▸ What to work on
Look through the data below for the line with "You are a computer-use", and transcribe it exactly together with each line after it up to and including the line with "Instruction: Click the 180 дней input field". Give nothing else.

▸ Data section
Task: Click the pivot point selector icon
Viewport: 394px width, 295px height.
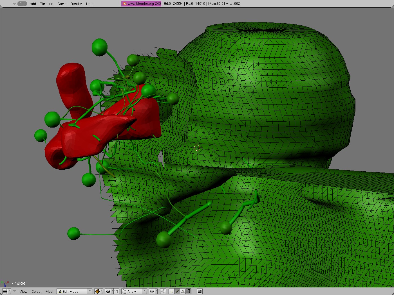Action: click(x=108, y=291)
* * *
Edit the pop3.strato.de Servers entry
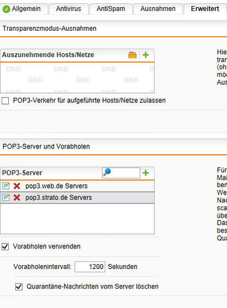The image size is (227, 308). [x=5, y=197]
...
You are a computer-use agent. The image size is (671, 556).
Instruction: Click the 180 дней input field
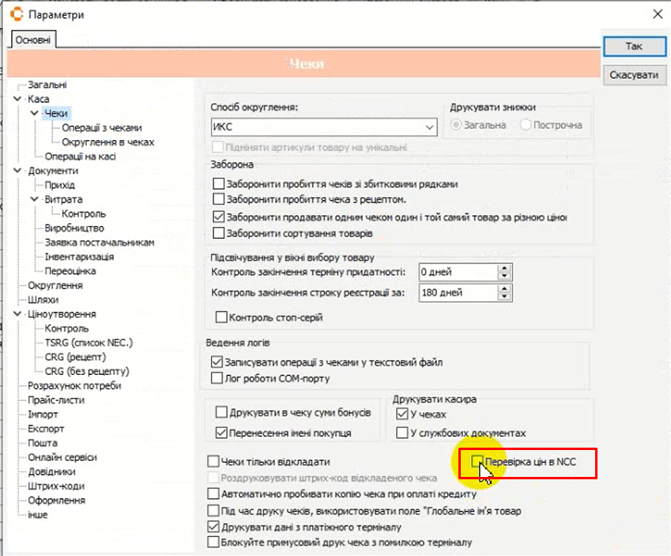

▸ Task output
You are a computer-use agent. The image size is (671, 556).
Instruction: Click the 180 дней input field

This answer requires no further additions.